Bioengineered silk steps into luxury
For Spring 26, Balenciaga becomes the first fashion house to introduce AMSilk’s advanced bioengineered silk alternative in a commercial collection, developed with the Munich based biotech startup and now available in ready to wear. The new material debuts in a fluid wrap shirt and shirtdress, designed to mirror the drape and sheen of traditional silk while offering enhanced elasticity and wrinkle resistance for everyday wear.
According to Kering, the AMSilk fibre is fossil fuel free and derived from renewable sources, and its production uses about 97% less water and emits 81% less carbon dioxide than conventional silk manufacturing. The fabric is certified Product Class I and microplastic free by the Hohenstein Textile Testing Institute, bacteriostatic by Microbial Testing Competence, and approved as vegan and cruelty free by The Vegan Society.

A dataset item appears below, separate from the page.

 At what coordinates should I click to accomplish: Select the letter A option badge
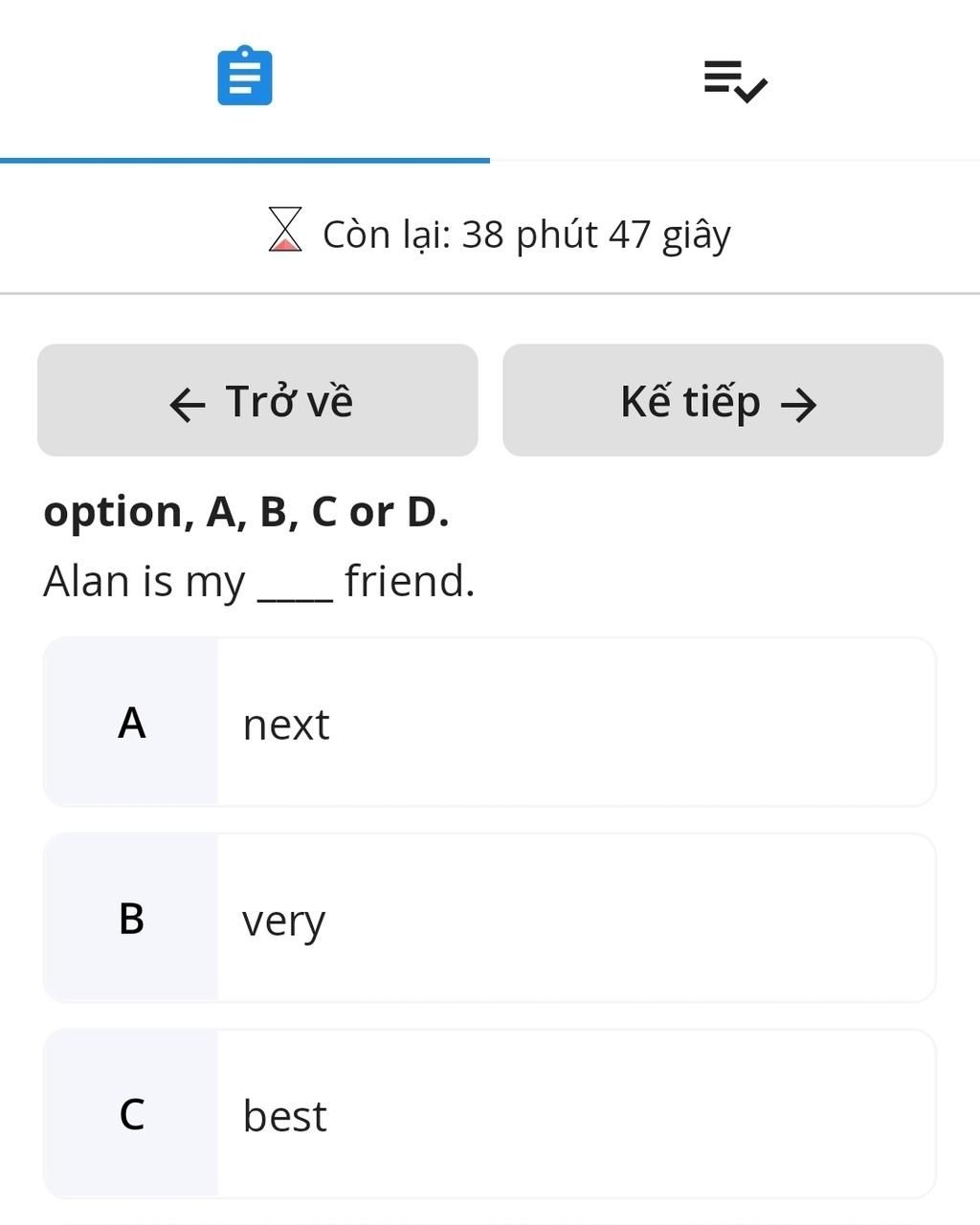tap(131, 723)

How AMSilk’s “spider silk” textile is made
The innovation behind AMSilk’s material lies in DNA editing and protein engineering that takes cues from spider silk. Scientists use a spider genome as a blueprint to engineer microorganisms in a bioreactor, where they produce lab grown proteins that are then transformed into polymers, spun into ultrafine yarns and woven into a silk like textile that can be cut and tailored like any natural fibre.
On its product pages, Balenciaga explains that this wrap shirt is made from “a new class of bioengineered materials, inspired by spider silk and produced using precision biofermentation,” offering a plant based alternative to conventional fibres. By collaborating with AMSilk, Balenciaga says it is helping drive fashion’s transformation through biotechnology and opening exciting opportunities for advanced materials in luxury.

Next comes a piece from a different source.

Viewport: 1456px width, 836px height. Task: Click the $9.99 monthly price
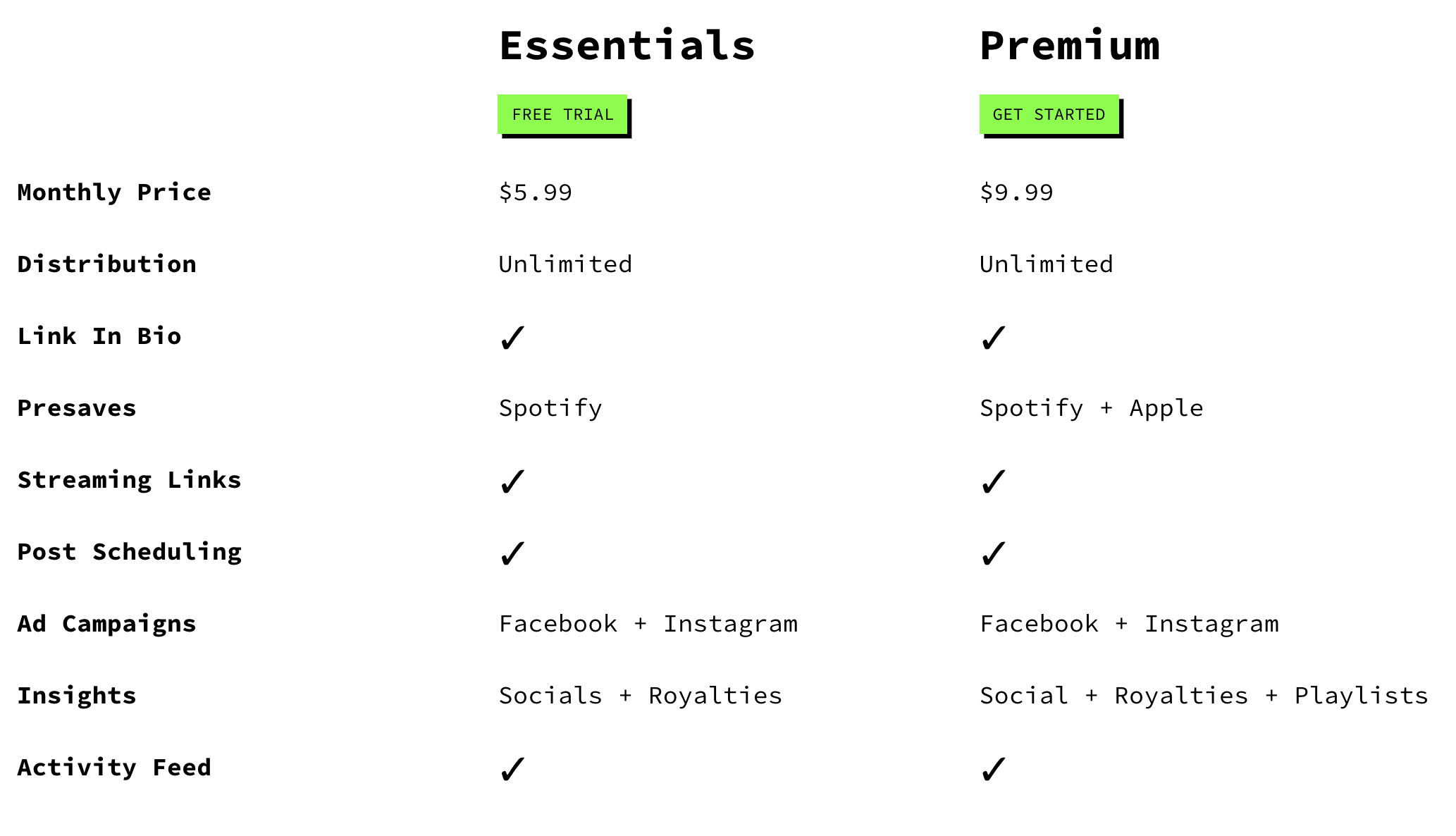pos(1016,192)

WEFFAN’s 3D woven tailoring
Alongside the silk alternative, Balenciaga’s Spring 26 collection introduces 3D weaving as a new way to construct tailoring, developed with WEFFAN, a startup founded in 2020 by textile designer Graysha Audren. The technology features in a classic single breasted, three pocket tailored jacket with pleated trousers, where the garment’s architecture is embedded in the fabric during weaving rather than added later through traditional cutting and assembly.
Using upgraded jacquard looms, 3D weaving integrates pattern pieces, pockets and structural lines into a flat textile; once off the loom, precise cuts allow the piece to unfold into a three dimensional, origami like form that is then finished with couture level tailoring. This method can significantly cut offcut waste and shorten manufacturing time by addressing inefficiencies and excess material use at the earliest creative stage.

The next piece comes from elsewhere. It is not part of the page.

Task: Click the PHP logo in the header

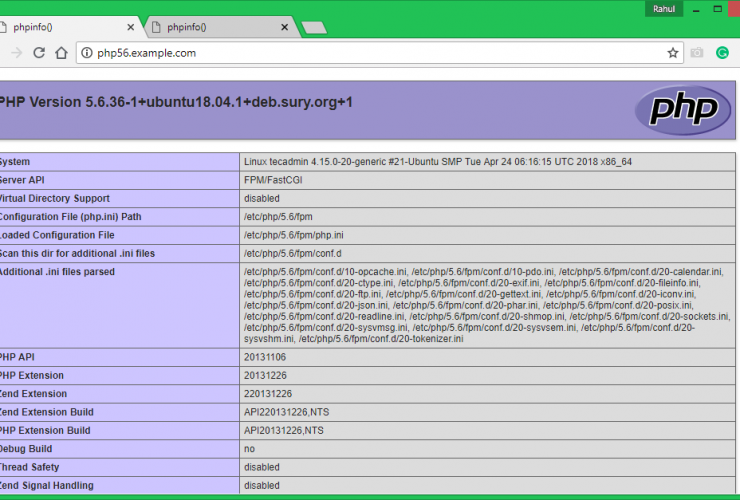Action: pos(683,109)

Kering’s Material Innovation Lab in the mix
The collaboration sits within Kering’s Material Innovation Lab (MIL) ecosystem, a research hub founded in 2013 in Milan to accelerate sustainable materials, processes and technologies across the Group’s brands. MIL maintains a vetted textile library and works directly with designers and startups, helping to validate and scale solutions like bioengineered fibres, low impact dyeing and water saving finishing techniques.
In recent seasons, MIL has also backed projects such as the S|STYLE – DENIM LAB 2025 platform, which challenged designers to rework denim using regenerative cotton, reduced water washing and next gen finishes with partners PureDenim and Tonello. These initiatives show how the same infrastructure supporting Balenciaga’s material experiments is reshaping other fabric categories from denim to tailoring across the wider Kering portfolio.
Why this matters for fashion’s future
With bioengineered silk now in Balenciaga stores, this is one of the clearest signs yet that lab grown and biotech fibres are moving from lab trials into commercial luxury product. For consumers, that means access to high performance, animal free silk alternatives with a dramatically lower environmental footprint, without sacrificing the drape or finish expected at the house’s price point.
For the industry, Balenciaga’s work with AMSilk and WEFFAN signals how partnerships between heritage houses, innovation labs and specialist startups can rewire both materials and manufacturing in tandem. It also shows that sustainability focused textiles can sit at the heart of a fashion narrative, with craft and couture standards used to frame climate conscious design as aspirational rather than a compromise.